EXERCISE DESCRIPTION: Please retype the data below exactly, stopping after the line with "Task: Click 读取检测信息 button" and skipping every picture.
#### MATERIAL FOR THE TASK ####
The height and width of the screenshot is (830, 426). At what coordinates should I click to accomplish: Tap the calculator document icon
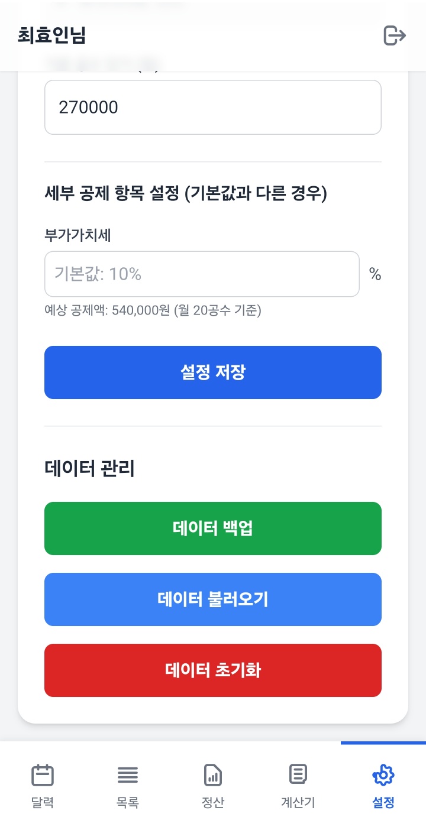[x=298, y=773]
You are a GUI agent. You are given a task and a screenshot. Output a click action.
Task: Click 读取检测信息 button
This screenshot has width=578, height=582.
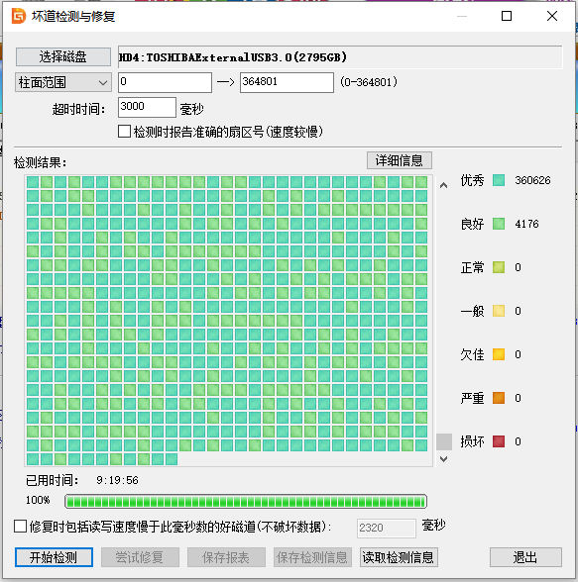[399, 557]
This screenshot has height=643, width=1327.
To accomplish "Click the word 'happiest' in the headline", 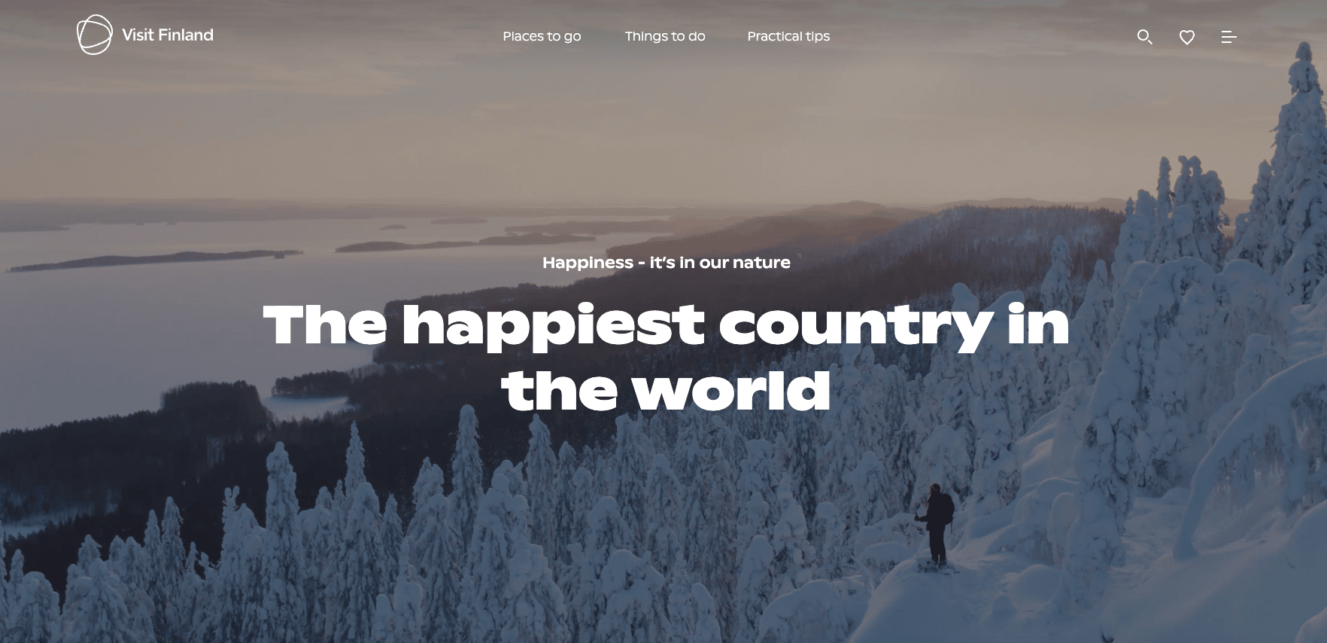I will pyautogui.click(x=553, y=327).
####
RESULT BELOW:
The height and width of the screenshot is (830, 426). At what coordinates should I click to accomplish: Tap the calculator document icon
[x=298, y=773]
You are a GUI agent. You are given a task and a screenshot. Output a click action.
Task: Click 读取检测信息 button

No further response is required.